───── GIVEN ENTRIES ─────
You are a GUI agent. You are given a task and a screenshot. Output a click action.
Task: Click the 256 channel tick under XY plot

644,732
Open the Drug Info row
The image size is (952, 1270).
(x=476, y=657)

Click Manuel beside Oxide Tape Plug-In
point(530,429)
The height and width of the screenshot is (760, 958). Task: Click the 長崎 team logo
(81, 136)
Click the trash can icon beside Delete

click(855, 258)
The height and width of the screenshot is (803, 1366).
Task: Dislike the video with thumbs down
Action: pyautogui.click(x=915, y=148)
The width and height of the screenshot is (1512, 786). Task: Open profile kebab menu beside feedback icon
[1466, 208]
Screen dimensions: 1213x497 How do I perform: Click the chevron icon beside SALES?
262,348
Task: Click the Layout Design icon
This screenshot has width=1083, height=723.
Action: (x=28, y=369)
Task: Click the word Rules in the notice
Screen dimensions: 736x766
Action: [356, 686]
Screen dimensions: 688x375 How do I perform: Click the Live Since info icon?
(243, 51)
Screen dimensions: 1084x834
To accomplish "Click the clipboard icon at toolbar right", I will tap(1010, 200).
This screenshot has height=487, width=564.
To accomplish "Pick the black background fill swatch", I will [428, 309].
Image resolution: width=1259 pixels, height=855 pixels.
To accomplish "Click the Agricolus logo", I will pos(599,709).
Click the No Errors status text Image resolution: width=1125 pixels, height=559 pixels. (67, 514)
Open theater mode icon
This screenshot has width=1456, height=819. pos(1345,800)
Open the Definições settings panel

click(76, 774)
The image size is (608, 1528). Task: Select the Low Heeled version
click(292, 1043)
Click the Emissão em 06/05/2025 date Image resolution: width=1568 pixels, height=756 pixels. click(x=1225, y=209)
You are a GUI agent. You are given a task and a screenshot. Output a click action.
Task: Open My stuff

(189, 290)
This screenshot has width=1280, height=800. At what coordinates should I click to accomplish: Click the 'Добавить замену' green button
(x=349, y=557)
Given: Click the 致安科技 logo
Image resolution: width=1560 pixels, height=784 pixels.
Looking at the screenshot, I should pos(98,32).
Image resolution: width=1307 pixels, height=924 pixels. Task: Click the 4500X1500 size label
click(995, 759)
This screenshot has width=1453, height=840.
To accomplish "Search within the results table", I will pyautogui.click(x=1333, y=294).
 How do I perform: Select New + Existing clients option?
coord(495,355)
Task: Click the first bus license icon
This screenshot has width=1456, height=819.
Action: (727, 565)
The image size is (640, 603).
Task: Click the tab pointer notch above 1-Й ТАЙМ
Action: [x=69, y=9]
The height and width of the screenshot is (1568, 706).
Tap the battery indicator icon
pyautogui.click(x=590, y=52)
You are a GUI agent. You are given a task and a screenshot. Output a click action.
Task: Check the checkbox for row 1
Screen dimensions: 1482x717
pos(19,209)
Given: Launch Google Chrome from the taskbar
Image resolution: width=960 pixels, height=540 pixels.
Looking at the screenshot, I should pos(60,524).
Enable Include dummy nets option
─────
**PROMPT**
Repeat all of the data above, line for line, with no changes.

**RESPONSE FOR THIS EXERCISE**
You are a GUI agent. You are given a task and a screenshot. Output a click action.
Task: Click the 256 channel tick under XY plot

644,732
Open the Drug Info row
The image size is (952, 1270).
(x=476, y=657)

Click Manuel beside Oxide Tape Plug-In
point(530,429)
The height and width of the screenshot is (760, 958). Task: Click the 長崎 team logo
(81, 136)
Click the trash can icon beside Delete

click(855, 258)
The height and width of the screenshot is (803, 1366).
Task: Dislike the video with thumbs down
Action: pyautogui.click(x=915, y=148)
The width and height of the screenshot is (1512, 786). Task: Open profile kebab menu beside feedback icon
[1466, 208]
Screen dimensions: 1213x497 How do I perform: Click the chevron icon beside SALES?
262,348
Task: Click the Layout Design icon
This screenshot has width=1083, height=723.
Action: (x=28, y=369)
Task: Click the word Rules in the notice
Screen dimensions: 736x766
Action: [356, 686]
Screen dimensions: 688x375 How do I perform: Click the Live Since info icon?
(243, 51)
Screen dimensions: 1084x834
To accomplish "Click the clipboard icon at toolbar right", I will tap(1010, 200).
This screenshot has height=487, width=564.
To accomplish "Pick the black background fill swatch", I will [428, 309].
Image resolution: width=1259 pixels, height=855 pixels.
To accomplish "Click the Agricolus logo", I will pos(599,709).
Click the No Errors status text Image resolution: width=1125 pixels, height=559 pixels. (67, 514)
Open theater mode icon
This screenshot has width=1456, height=819. pos(1345,800)
Open the Definições settings panel

click(76, 774)
The image size is (608, 1528). Task: Select the Low Heeled version
click(292, 1043)
Click the Emissão em 06/05/2025 date Image resolution: width=1568 pixels, height=756 pixels. click(x=1225, y=209)
You are a GUI agent. You are given a task and a screenshot. Output a click action.
Task: Open My stuff

(189, 290)
This screenshot has width=1280, height=800. At what coordinates should I click to accomplish: Click the 'Добавить замену' green button
(x=349, y=557)
Given: Click the 致安科技 logo
Image resolution: width=1560 pixels, height=784 pixels.
Looking at the screenshot, I should pos(98,32).
Image resolution: width=1307 pixels, height=924 pixels. Task: Click the 4500X1500 size label
click(995, 759)
This screenshot has width=1453, height=840.
To accomplish "Search within the results table", I will pyautogui.click(x=1333, y=294).
 How do I perform: Select New + Existing clients option?
coord(495,355)
Task: Click the first bus license icon
This screenshot has width=1456, height=819.
Action: (727, 565)
The image size is (640, 603).
Task: Click the tab pointer notch above 1-Й ТАЙМ
Action: [x=69, y=9]
The height and width of the screenshot is (1568, 706).
Tap the battery indicator icon
pyautogui.click(x=590, y=52)
You are a GUI agent. You are given a task and a screenshot. Output a click action.
Task: Check the checkbox for row 1
Screen dimensions: 1482x717
pos(19,209)
Given: Launch Google Chrome from the taskbar
Image resolution: width=960 pixels, height=540 pixels.
Looking at the screenshot, I should pos(60,524).
Enable Include dummy nets option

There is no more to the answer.